From what I have sort of gathered over my years, if you want to locate an arbitrary point in an n-dimensional coordinate space, you need at least n coordinates. This was sort of implied in my Linear Algebra class about linear coordinates, I think ... but I sort of felt that there was a further implication that this requirement applies to all types of coordinate systems, including angle-based ones like Polar coordinates.

For example, if I wanted to describe a 3D point, I can choose whatever coordinate system I want, but that coordinate system must require at least 3 points to be able to uniquely identify my point. That's why cartesian $(x,y,z)$, cylindrical $(r,\theta,z)$, and spherical coordinates $(r,\theta,\phi)$ work, as well as a coordinate system relying on a linear combination of three linearly independent vectors (cartesian being a special case of this where the three vectors are orthogonal unit vectors). Furthermore, if a linear combination coordinate system requires four or more coordinates but only describes points on one 3D space, that coordinate system has redundancies and may be reduced to only needing three coordinates.

I was then taught, in Physics, that a point in that 3D space was an abstract entity, and that the coordinate system is irrelevant to the nature of the point -- to describe it, all you needed was to chose a set of bases. Any bases will do -- as long as there are three of them.

I sort of took this generalization to other spaces besides just the n-dimensional real number space. For example, the human color space, I figured, has 3 dimensions, and that's why all of the current color systems (RGB, HSV, HSL, the varies CIE perceptional color spaces) all require three coordinates, and you can't describe all colors with only two coordinates, and a coordinate system with four coordinates is redundant.

Also, there is the space of all possible rectangles. A rectangle can be uniquely described by its height and width, but there are many other ways, all of which require at least two numbers.

And all "redundant" systems may be reduced to a non-redundant one (similar to how vectors that aren't linearly independent can be reduced to a set of linearly independent vectors that can combine to form the original ones)

Thank you if you are still reading at this point; I know that that was kinda long-winded. I have two questions, that are somewhat related.

  1. Is what I am thinking true? Did I make too many vast generalizations? What is wrong about this line of thought, if anything? I'm sure I made too many jumps somewhere.

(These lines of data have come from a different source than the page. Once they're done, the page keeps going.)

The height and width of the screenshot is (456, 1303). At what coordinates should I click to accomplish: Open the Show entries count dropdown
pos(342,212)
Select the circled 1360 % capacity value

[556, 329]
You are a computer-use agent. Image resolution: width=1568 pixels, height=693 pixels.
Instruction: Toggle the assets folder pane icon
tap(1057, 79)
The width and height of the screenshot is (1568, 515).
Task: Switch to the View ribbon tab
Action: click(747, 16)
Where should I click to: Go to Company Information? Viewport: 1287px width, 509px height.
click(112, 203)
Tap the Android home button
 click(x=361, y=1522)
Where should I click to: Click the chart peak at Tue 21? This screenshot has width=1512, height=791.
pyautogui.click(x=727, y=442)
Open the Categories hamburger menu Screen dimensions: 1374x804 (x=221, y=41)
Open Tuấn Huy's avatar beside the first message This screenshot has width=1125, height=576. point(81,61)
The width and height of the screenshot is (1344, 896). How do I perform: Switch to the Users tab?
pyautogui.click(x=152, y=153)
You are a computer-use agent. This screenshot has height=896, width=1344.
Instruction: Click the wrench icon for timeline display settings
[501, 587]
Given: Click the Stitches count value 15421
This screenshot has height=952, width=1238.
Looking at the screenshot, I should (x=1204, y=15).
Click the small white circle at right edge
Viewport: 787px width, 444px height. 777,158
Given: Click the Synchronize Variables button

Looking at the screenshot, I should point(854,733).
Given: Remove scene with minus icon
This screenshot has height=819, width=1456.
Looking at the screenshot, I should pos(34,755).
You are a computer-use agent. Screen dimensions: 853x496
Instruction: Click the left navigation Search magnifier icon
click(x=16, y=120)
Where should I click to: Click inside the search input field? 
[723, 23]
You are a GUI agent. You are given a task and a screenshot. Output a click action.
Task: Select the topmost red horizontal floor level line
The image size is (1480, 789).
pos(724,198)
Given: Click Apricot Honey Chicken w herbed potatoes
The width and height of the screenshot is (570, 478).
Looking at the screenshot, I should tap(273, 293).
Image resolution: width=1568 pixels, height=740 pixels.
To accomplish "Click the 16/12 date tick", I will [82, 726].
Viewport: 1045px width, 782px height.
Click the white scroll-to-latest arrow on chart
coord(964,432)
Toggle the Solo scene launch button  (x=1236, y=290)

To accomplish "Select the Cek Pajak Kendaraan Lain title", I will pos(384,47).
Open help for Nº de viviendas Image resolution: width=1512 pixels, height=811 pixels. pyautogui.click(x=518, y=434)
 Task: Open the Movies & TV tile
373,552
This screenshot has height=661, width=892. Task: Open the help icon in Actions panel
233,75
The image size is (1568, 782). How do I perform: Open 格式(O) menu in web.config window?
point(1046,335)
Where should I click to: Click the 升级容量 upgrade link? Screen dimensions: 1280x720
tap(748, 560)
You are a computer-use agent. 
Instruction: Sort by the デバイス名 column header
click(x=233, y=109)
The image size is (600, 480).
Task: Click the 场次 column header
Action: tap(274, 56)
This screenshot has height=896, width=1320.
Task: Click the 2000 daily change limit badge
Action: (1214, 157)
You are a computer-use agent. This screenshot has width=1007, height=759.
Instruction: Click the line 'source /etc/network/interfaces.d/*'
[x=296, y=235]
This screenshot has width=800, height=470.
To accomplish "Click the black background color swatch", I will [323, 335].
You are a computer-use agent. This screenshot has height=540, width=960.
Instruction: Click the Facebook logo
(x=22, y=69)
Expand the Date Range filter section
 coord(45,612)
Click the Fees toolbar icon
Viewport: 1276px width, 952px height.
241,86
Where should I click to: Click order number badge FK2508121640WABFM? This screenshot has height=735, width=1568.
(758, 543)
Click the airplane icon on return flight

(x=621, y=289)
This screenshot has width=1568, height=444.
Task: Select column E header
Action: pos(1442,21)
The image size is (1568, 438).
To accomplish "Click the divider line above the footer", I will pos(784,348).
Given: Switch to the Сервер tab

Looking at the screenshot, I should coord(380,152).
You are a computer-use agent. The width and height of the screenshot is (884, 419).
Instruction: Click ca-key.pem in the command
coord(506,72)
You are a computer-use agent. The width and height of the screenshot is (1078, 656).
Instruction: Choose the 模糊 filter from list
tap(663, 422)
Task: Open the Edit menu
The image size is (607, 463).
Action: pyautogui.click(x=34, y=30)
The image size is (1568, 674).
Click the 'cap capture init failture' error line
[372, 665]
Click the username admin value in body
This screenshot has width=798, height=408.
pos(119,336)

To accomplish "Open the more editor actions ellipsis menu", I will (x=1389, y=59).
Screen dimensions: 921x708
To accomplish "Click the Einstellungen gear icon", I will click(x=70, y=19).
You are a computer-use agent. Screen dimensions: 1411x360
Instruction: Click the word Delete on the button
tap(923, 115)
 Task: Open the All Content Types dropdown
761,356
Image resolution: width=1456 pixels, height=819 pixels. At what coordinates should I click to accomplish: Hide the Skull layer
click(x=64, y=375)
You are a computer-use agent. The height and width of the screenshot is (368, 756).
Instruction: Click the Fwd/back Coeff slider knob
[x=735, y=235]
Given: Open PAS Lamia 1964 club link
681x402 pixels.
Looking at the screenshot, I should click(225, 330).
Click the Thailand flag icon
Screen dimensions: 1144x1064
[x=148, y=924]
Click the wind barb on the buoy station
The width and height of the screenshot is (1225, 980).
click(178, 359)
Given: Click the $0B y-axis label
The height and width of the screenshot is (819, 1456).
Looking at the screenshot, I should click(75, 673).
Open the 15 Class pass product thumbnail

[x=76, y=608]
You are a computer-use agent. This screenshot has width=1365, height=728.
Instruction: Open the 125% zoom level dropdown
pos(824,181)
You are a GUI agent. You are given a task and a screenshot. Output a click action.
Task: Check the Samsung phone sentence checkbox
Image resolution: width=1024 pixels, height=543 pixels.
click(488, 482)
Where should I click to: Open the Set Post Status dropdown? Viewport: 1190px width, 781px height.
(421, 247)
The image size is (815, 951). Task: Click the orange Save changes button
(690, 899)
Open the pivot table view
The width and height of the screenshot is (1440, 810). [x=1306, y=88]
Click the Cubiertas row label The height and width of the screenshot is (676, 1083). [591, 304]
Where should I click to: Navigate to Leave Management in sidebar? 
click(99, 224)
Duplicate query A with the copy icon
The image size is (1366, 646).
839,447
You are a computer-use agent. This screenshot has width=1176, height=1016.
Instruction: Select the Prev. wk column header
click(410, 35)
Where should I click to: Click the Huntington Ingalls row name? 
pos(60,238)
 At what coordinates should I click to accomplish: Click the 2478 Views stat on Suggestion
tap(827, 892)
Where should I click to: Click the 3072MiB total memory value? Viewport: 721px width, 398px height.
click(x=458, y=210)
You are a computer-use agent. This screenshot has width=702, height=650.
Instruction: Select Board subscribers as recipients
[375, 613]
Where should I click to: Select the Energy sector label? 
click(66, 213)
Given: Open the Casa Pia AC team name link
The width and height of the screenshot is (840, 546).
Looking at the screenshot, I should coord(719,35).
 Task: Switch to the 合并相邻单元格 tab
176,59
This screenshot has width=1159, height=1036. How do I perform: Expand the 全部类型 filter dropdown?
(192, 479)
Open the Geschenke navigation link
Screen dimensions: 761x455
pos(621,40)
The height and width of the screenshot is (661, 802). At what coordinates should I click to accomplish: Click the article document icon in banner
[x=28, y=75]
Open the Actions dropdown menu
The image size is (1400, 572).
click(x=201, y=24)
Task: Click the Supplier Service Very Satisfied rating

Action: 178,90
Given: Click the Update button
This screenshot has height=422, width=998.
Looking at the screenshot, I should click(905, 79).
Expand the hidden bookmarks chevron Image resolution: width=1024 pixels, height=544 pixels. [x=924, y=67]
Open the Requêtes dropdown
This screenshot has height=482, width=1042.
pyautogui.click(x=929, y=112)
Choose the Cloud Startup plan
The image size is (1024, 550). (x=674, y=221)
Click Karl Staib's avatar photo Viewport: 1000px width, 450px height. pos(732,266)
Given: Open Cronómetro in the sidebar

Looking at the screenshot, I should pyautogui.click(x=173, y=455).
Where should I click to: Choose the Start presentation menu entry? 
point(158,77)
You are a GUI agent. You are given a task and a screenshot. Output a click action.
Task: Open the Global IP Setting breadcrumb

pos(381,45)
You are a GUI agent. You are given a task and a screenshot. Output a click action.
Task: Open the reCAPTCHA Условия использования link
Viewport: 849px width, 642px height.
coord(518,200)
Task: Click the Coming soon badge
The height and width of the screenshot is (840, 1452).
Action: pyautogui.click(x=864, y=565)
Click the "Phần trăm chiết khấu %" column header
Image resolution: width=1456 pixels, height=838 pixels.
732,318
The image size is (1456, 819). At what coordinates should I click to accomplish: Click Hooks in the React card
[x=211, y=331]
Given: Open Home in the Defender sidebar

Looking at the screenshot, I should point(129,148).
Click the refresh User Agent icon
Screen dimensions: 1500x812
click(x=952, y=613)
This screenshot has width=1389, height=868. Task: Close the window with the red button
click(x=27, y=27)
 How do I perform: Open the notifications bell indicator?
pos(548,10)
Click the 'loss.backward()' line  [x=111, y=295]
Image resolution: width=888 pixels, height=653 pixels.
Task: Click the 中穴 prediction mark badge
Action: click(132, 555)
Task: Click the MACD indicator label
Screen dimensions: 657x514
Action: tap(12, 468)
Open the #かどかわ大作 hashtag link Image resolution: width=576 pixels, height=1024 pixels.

  2. One thing that has been troubling me is the "trilateration" "coordinate system" used to find points on a 2D plane. Coordinate system is defined as: There are three reference points at arbitrary locations on the plane. The coordinate is given as $(r_1,r_2,r_3)$, where $r_n$ is the distance of the given point from the $n$th anchor point.

    This bugs me because to locate a 2D point using this coordinate system, you need three coordinates. Should it not be that, because this is a 2D plane, you only need two coordinates? How does something like this exist? What makes it fundamentally different from the other coordinate systems/spaces I have mentioned previously? (Cartesian, polar, color space, rectangles, etc.)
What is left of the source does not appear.